How “Not Knowing” Is Helpful

Being at ease with not knowing is crucial for answers to come to you.

~Eckhart Tolle

1. Not knowing gets you off the hook!

It’s a relief to let go of the pressure to always have the right answer at the drop of a hat. When we don’t know, we can be transparent about it, work out a plan and follow through on it. As examples: “Let’s put your question on this week’s team meeting agenda so others can weigh in on this,” or “I don’t know the answer, but I’ll check with Human Resources and get back to you tomorrow.”

Benefits of getting off the hook:
  • Avoiding errors that stem from the wish to be helpful and supportive.
  • Reduced sense of pressure to always have all the answers.
  • Increased learning opportunities for all involved.

2.  Not knowing gives the other person the chance to think things through.

Sometimes not knowing what you’re doing allows you to do things you never knew you could do.

~ Nell Scovell

You may have quickly come up with a good solution or a decision. Yet you’re  aware that your idea isn’t the only option, and possibly not the best one. Giving the other person the chance to reflect builds capacity and confidence. Allowing him or her to contribute their own thinking can lead to better approaches than either of you would think of on your own. You can ask questions like:

“ What have you considered doing?” 

“What is your goal here? What is your role?”

“What does this situation look like from the child’s perspective? What does it look like for the parents?”

Benefits of giving the other person the chance to think things through: 
  • Strengthens confidence.
  • Encourages collaboration by sharing insights, experiences,  concerns and observations.
  • Promotes reflective thinking and practice. 

Without reflection, we go blindly on our way, creating more unintended consequences and failing to create anything useful.

~Margaret J. Wheatley

3. Not knowing can buy time for thoughtful response.

Time pressures. Multiple responsibilities. A constant sense of urgency. Interpersonal conflicts. Culturally-based differences. These are just some  of the things can bring out reflexive reaction to difficult questions or situations.  When we react rather than reflect, we’re prone to errors in judgment or actions  that we later regret. Saying “I’m not sure what to say right now. Let me think it over and get back to you tomorrow” gives you time to handle your immediate reactions and to seek a better understanding of  complex or sensitive issues. 

Benefits of buying time for thoughtful response:
  • Allows time for careful reflection.
  • Avoids reacting based on  mistaken assumptions.
  • Communicates respect. 

Not Knowing Strengthens Relationships and Supports Learning

Not knowing anything is the sweetest life.


Knowing how to “not know” is an important skill. Throughout my career I’ve admired and learned from people who are more interested in learning from others  than in displaying their expertise and knowledge. 

There certainly is a time and place for sharing your knowledge right away. I’ve often said when facilitating training, “If I’m pulled over on the side of the road with steam coming out from under the hood of my car, I don’t want you to ask me what I think the best approach would be. I want you to take care of the problem!”
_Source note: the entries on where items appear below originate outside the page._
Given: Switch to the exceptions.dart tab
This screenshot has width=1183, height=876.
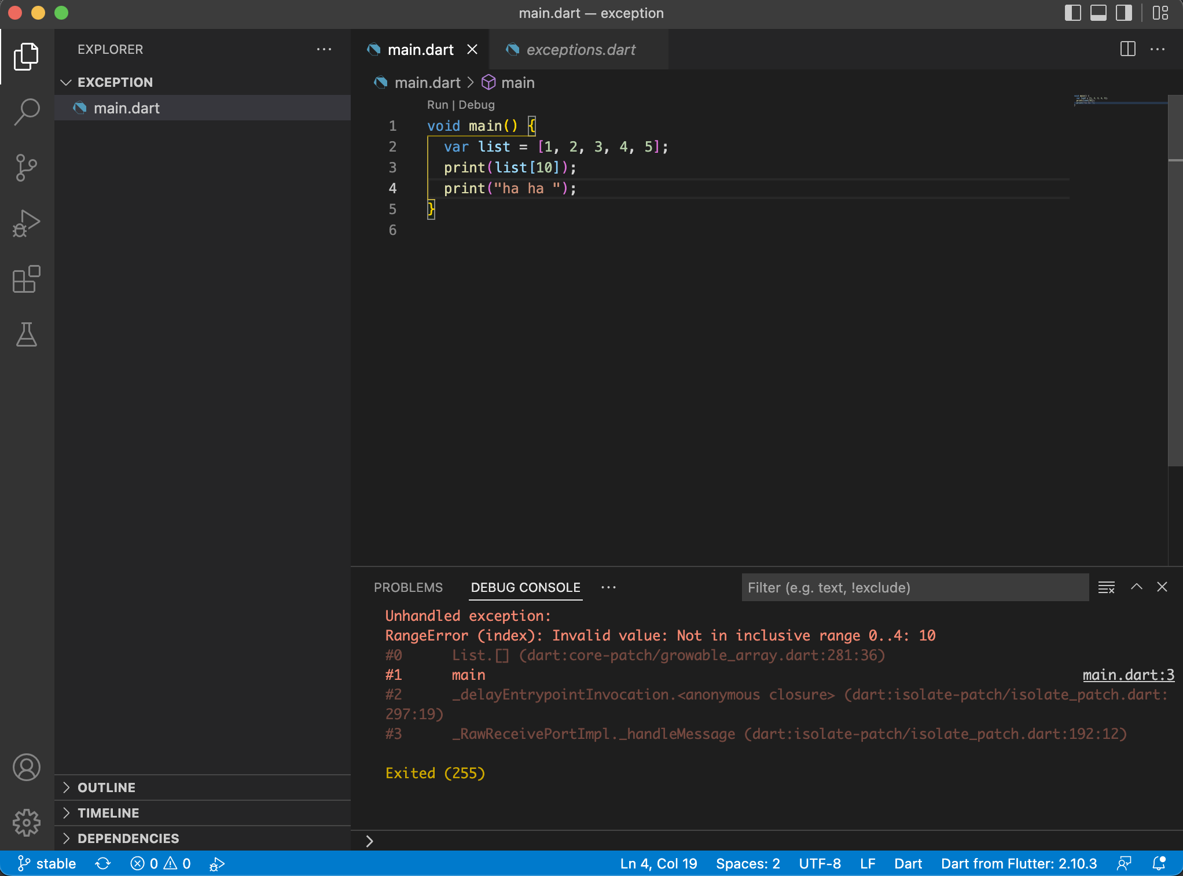Looking at the screenshot, I should [581, 50].
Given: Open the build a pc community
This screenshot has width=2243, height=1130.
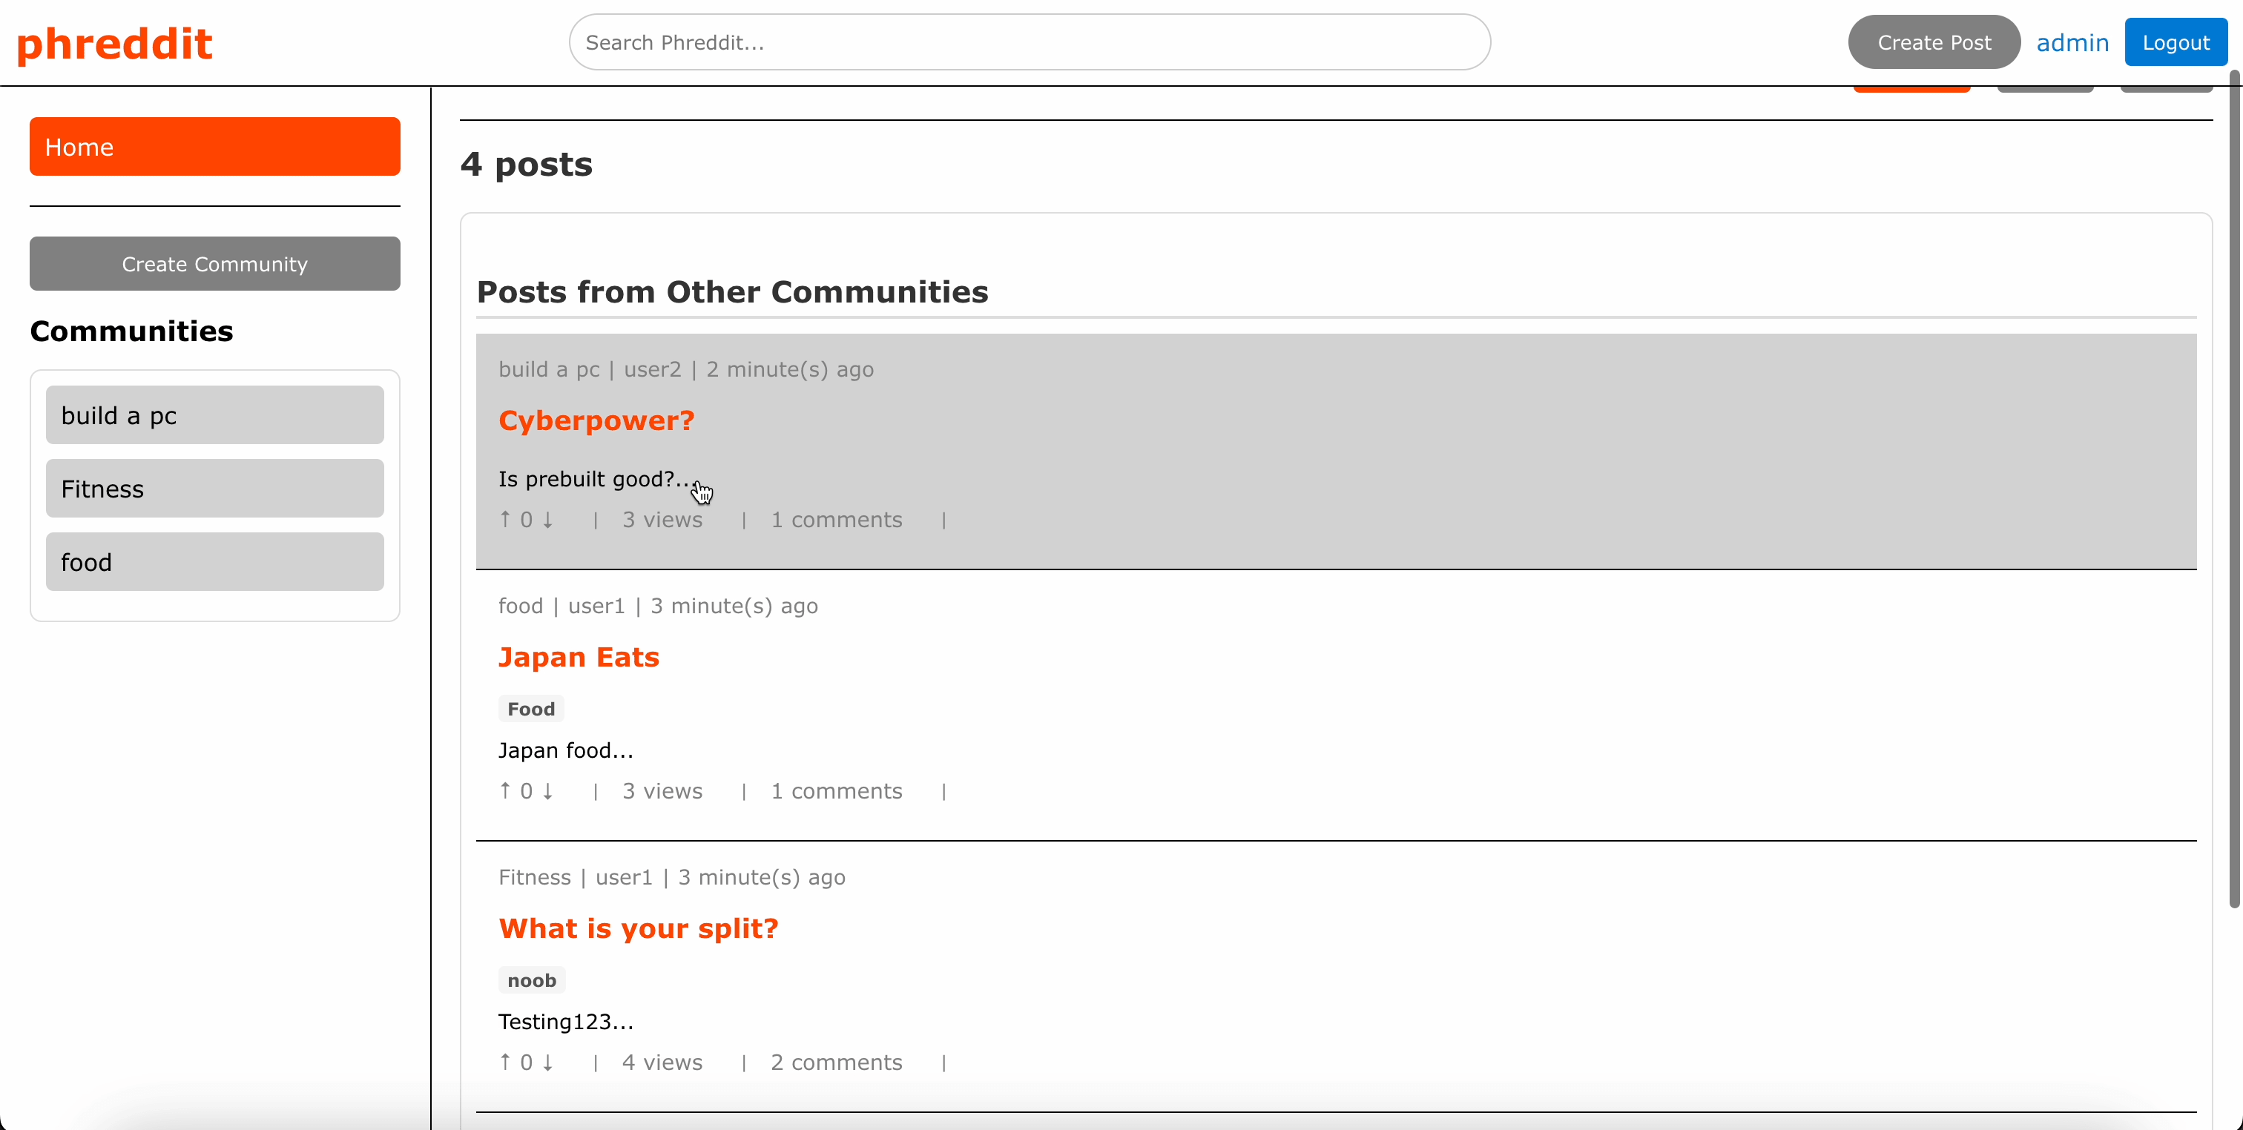Looking at the screenshot, I should [x=214, y=414].
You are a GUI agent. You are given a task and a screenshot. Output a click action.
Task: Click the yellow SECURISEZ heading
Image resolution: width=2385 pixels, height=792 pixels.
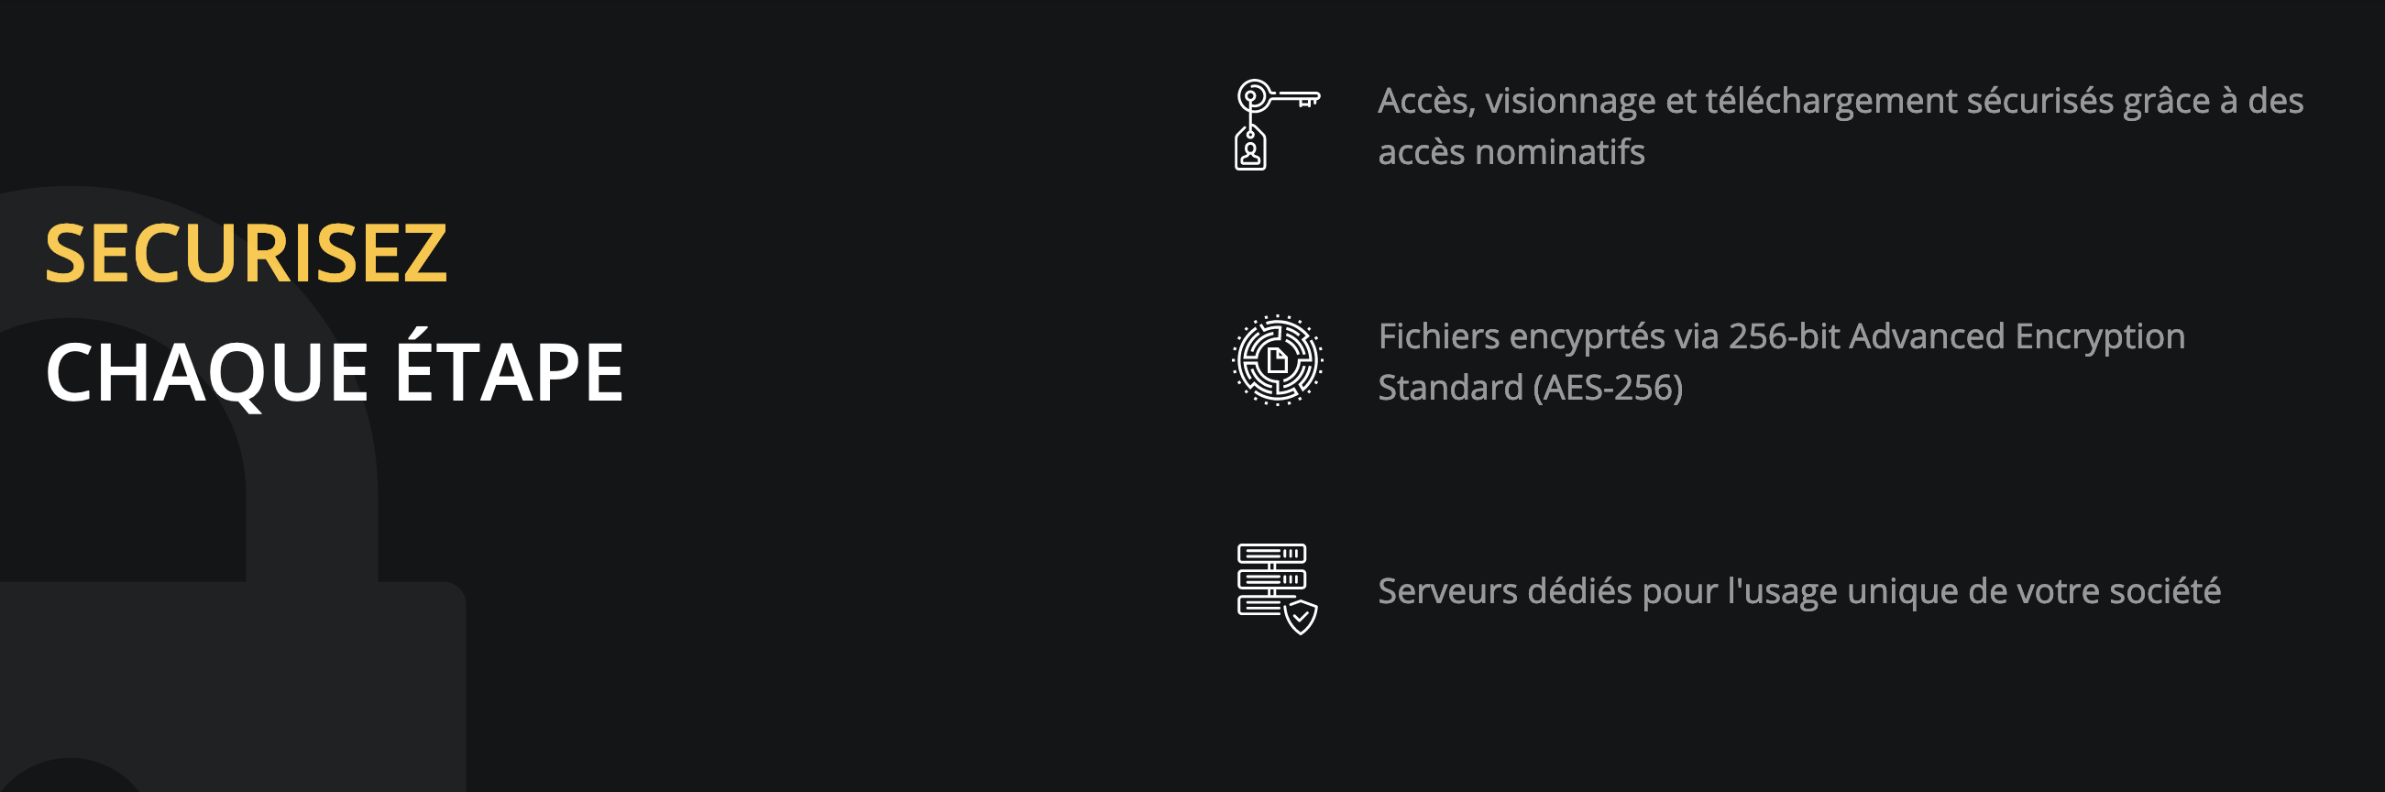coord(246,254)
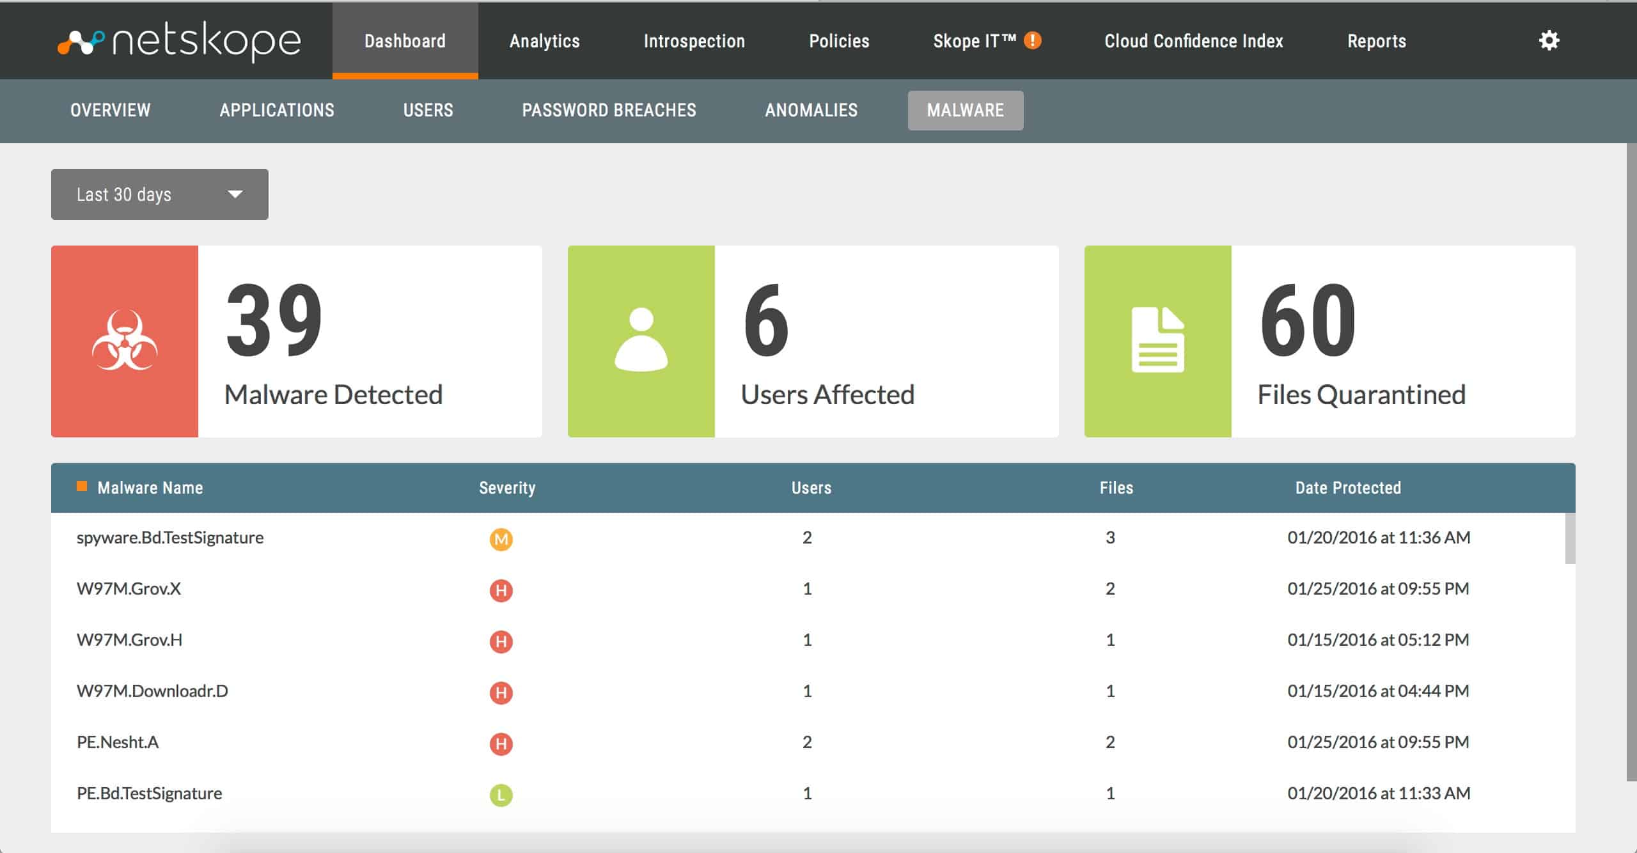Open the Password Breaches section
Screen dimensions: 1637x853
coord(609,110)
Most often though, there’s time for not knowing, for exploring options for promoting reflection, and for avoiding reflexive reactions.  Not knowing offers the relationship-strengthening  gifts of respect, openness,  and collaboration while avoiding the pitfall of feeling pressured to fix all the problems quickly  and without making mistakes. 

You, your colleagues and the families served all benefit from your careful use of the skill of “not knowing.”


Seibel, N.L., Britt, D., Groves-Gillespie, L. & Parlakian, R. (2006). Preventing child abuse and neglect: Parent-provider partnerships in child care. Washington, DC: ZERO TO THREE.